* **Trecho do texto**
Trilha sonora, um dos textos do livro DIÁRIO DE UM SALAFRÁRIO, na voz de Eliane Gonzaga.

quarta-feira, 26 de maio de 2010

Três vezes

Disse não. Sem qualquer pudor de cair em contradição, negou com uma ponta de conformidade da primeira vez que perguntaram. Os olhos ainda a entregavam. Eles se desviavam dos olhares acusadores e repressores que a perseguiam, vorazes, sedentos de alma. Doía a alma corrompida à vista de todos, mas seu "não" vinha como conforto, como escudo, e a ele se apegava.

Disse não pela segunda vez. De seus olhos saltaram as primeiras gotas de tristeza, e a perfuravam feito sangue, deixando seu rosto angelical cada vez mais pálido. Teve vertigem, achou que num desmaio aquilo tudo não passara de um mau sonho e que agora estava tudo bem, e ela acordava como se nada tivesse acontecido. E começava a gaguejar. As cordas vocais hesitavam e emitiam um ruído estranho, diferente do que ela queria que tomasse conta do seu peito. Rodeava o local mas só via-se amparada em amarguras, e a voz embargava a cada palavra que viria com lamúrias.

Negou. Negou três vezes. Negou num grito. Negou como um pedido de socorro. Negou-se a chorar na frente dele. Negou que estava doendo de verdade e em poucos segundos ele estava tirando dela o maior sorriso de sua vida. Negou para si mesma que iria sofrer de saudade e de espera por dias, meses, anos e vidas.

Deixou-se envolver pelo cansaço. Via-se perdida em vãos momentos de negação. Conseguiu negá-lo por três vezes. Mas quando ele perguntou um "você vai ficar bem?", contradisse seus próprios sentimentos e fez sobressair um definitivo "sim".

quarta-feira, 19 de maio de 2010

Tanta coisa ainda por dizer

Os olhos dele permaneciam entreabertos,olhando para o teto. Ela, com a cabeça recostada sobre seu peito, olhava com ternura seu semblante quase adormecido. Abraçou-se a ele e também olhou em direção ao espelho do teto. Experimentou um sorriso ao ver sua nudez junto à dele.

Esperou que ele fechasse os olhos e foi em direção ao banheiro. Viu seu rosto ainda maquiado e teve vergonha. Abriu o chuveiro e tomou banho minuciosamente. Por um momento, alternava a sensação da água deslizando por seu corpo com as lembranças do carinho que ele fizera em cada dobra de seu desejo.

Desceu a mão por seu sexo, e com os dedos sentiu-se novamente molhando os lábios dele. Com a outra mão, passeou por sua barriga e subiu levemente até os seios. Envolveu um deles com a palma da mão, e deixou-se escorregar até o chão. Sentada, com seu desejo novamente escancarado e sentindo-se dele, somente dele. Baixinho, pedia para ele vir, para ele vir rápido, mais rápido.

E deitou-se sem qualquer pudor, permitindo que o corpo sorvesse cada gota de água. Fechou os olhos e deu um solavanco no corpo quando se deixou deflorar da primeira vez. Aos poucos, ia se conduzindo em cada ansiedade, em cada sabor que sua sensualidade pedia. Abraçou-se com malícia, sabendo todos os carinhos que queria. Foi-se dominando cercada de afeto até novamente ser dominada por um novo cansaço.

* **Dados do exercício**
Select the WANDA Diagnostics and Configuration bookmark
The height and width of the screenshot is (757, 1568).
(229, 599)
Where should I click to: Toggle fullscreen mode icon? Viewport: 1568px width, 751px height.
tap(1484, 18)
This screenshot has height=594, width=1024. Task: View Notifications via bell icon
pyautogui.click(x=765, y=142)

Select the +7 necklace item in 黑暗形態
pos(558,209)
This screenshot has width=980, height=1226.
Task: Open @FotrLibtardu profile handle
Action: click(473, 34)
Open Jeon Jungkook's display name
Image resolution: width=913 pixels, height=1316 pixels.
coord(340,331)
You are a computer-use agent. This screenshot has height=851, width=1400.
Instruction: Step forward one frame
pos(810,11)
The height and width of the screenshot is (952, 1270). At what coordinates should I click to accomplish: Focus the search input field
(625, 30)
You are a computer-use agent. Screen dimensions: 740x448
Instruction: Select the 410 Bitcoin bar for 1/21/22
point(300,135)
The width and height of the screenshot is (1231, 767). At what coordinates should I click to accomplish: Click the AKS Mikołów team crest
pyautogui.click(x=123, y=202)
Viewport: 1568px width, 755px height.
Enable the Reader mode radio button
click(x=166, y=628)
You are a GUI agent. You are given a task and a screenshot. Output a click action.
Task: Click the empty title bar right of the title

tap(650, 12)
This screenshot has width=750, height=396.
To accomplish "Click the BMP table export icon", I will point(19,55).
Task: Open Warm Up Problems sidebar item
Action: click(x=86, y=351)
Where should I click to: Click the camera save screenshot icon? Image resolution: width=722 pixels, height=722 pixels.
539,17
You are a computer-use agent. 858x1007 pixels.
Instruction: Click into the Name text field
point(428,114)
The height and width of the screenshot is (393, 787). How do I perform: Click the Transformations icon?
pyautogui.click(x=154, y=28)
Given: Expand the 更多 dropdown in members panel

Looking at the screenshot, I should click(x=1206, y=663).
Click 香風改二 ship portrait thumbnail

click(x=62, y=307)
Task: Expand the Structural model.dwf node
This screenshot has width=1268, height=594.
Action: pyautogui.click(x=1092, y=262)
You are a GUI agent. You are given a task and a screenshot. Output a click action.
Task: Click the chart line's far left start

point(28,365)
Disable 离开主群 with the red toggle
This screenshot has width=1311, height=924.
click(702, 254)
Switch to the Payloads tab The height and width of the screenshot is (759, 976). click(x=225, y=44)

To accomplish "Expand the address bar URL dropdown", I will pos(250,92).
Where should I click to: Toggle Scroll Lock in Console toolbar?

* **Tarefa proposta A**
No trecho do texto, em que data foi publicado o texto intitulado "Três vezes"?
* **Tarefa proposta B**
Nos registros, reescreva as linhas entre a que contém "The width and" e a que contém "click(x=166, y=628)", inclusive, trocando "radio button" por "toggle switch" e mantendo todo o resto inalterado.
O texto e os registros não têm relação entre si.

* **Resposta completa A**
Quarta-feira, 26 de maio de 2010.

* **Resposta completa B**
The width and height of the screenshot is (1231, 767). At what coordinates should I click to accomplish: Click the AKS Mikołów team crest
pyautogui.click(x=123, y=202)
Viewport: 1568px width, 755px height.
Enable the Reader mode toggle switch
click(x=166, y=628)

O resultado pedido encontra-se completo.